Directions for this task: Copy, in full, each line of the material that holds the word "Given".

Data extracts:
..............................
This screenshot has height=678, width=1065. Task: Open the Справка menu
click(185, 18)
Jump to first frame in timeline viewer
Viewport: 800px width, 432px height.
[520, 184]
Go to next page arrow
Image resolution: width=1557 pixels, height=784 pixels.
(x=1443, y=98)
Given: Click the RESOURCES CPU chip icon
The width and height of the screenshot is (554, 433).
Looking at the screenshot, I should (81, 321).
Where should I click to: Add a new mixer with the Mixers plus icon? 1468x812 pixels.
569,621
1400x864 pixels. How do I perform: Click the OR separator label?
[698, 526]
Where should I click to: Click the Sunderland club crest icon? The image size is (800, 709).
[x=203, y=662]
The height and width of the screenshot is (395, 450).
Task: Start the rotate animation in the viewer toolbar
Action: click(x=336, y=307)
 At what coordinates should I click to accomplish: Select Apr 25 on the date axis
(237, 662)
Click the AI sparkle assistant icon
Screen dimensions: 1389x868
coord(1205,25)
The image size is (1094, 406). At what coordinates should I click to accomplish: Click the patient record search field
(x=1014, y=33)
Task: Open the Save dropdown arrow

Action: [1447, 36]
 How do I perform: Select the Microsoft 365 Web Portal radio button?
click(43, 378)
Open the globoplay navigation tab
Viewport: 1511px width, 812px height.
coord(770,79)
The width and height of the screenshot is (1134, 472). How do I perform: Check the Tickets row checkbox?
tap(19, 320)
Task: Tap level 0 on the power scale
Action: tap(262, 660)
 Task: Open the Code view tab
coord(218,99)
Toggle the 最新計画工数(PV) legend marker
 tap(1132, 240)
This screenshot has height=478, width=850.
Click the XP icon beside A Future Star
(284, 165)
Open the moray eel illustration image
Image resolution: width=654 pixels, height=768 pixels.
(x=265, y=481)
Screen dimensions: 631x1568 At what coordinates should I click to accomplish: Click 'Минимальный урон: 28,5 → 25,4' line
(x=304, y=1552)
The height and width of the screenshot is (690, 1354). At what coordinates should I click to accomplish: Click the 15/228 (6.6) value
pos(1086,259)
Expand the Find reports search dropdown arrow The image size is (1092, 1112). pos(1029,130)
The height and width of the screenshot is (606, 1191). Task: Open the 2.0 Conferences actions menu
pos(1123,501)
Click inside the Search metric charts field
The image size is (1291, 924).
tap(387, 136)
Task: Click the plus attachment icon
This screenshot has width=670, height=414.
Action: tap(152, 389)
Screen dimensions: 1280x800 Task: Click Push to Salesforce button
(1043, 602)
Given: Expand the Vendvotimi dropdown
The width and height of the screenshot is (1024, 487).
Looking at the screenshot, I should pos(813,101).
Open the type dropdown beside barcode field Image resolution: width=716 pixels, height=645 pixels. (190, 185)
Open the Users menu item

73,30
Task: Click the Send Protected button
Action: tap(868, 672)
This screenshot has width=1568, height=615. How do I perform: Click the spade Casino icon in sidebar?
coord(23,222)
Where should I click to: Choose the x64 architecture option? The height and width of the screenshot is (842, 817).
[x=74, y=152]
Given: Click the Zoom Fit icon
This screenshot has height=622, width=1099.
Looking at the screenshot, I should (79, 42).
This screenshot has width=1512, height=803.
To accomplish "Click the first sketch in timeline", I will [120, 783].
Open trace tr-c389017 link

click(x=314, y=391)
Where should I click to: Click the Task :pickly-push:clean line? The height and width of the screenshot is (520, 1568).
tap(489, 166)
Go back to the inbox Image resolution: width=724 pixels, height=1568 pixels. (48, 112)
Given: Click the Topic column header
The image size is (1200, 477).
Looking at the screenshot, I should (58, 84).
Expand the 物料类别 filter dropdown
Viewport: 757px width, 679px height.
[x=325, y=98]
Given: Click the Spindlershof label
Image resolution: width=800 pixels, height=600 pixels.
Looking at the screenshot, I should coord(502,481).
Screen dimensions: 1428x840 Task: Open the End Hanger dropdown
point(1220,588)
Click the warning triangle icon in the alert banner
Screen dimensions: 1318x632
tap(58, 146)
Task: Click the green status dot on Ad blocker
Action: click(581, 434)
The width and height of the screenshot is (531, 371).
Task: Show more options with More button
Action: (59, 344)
..............................
Solution to this problem:
Given: Click the RESOURCES CPU chip icon
Given: Expand the Vendvotimi dropdown
Given: Click the Zoom Fit icon
Given: Click the Topic column header
Given: Click the Spindlershof label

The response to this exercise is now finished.